90.8% average coin collection rate indicates usable control precision. On a compound course with curves, straights, and floating coins, this number shows that arm-swing enables not just “reaching the destination” but also making reasonably precise positional adjustments. This is the key metric separating “functional” from “good” locomotion.
Motion sickness stayed low. An average of 2.7 on a high-speed, curve-heavy parkour course is a good result. Head-forward direction control and Hold-to-Engage gating show initial evidence of positive contributions to comfort.
Immersion and enjoyment received consistent recognition. Presence at 7.7 and Enjoyment at 8.0 confirm that the physical engagement of arm-swing adds real value at the user experience level.
Areas for Improvement
Curve control remains the primary pain point for novices. P2’s repeated “overshoot → brake → re-orient → re-accelerate” cycle at curves was the main factor behind the time gap. Possible improvements include: increased steering sensitivity at low speed, automatic speed cap reduction in curve zones, or turn-ahead warning cues.
Jump timing for floating coins is not intuitive enough. Some participants reported uncertainty about the best position and timing for jumps. A simple visual cue (such as highlighting when approaching a floating coin) could help, though this is more a course design improvement than a locomotion issue per se.
Lack of real-time operational feedback. Users were unsure whether their swing amplitude was sufficient or what speed level they were at. A simple speed indicator bar or rhythmic audio cue could reduce cognitive load for novices and make the operating state more transparent.
Limitations
Three participants is too small a sample for statistical testing, and there was no control group (no comparison against other locomotion techniques). These results can only reflect the technique’s absolute performance level, not its relative standing against alternatives. A more formal experiment would require a larger sample and a within-subjects comparison design.

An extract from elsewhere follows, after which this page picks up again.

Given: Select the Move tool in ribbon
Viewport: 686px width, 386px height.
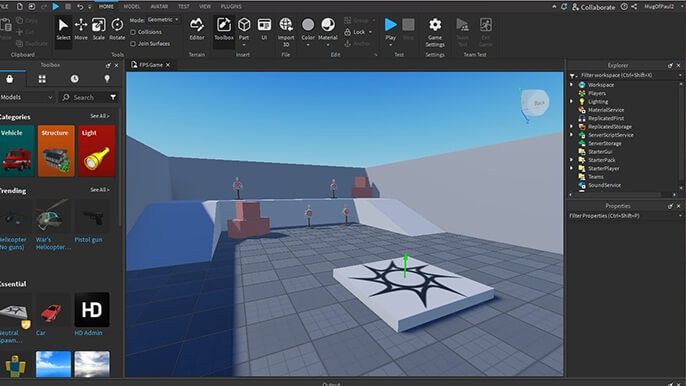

Additionally, P1’s data as the developer has limited reference value. The developer has full expectations of the system’s acceleration and deceleration behavior, a naturally higher motion sickness threshold, and course familiarity that inflates both completion time and coin collection rate. Strictly speaking, P1’s data is better treated as a theoretical ceiling rather than a representation of typical users.
Summary
The core conclusion from this three-person evaluation: Power-Based Arm-Swing is a usable, comfortable, and immersive locomotion technique for VR parkour. A 100% completion rate confirms manageable onboarding, 90.8% coin collection confirms usable control precision, and an Enjoyment average of 8.0 confirms that physical engagement genuinely enhances user experience.
Curve control precision is the clearest area for improvement, particularly prominent with VR novices. If iteration continues, real-time speed feedback and adaptive steering sensitivity are the two highest-priority improvements.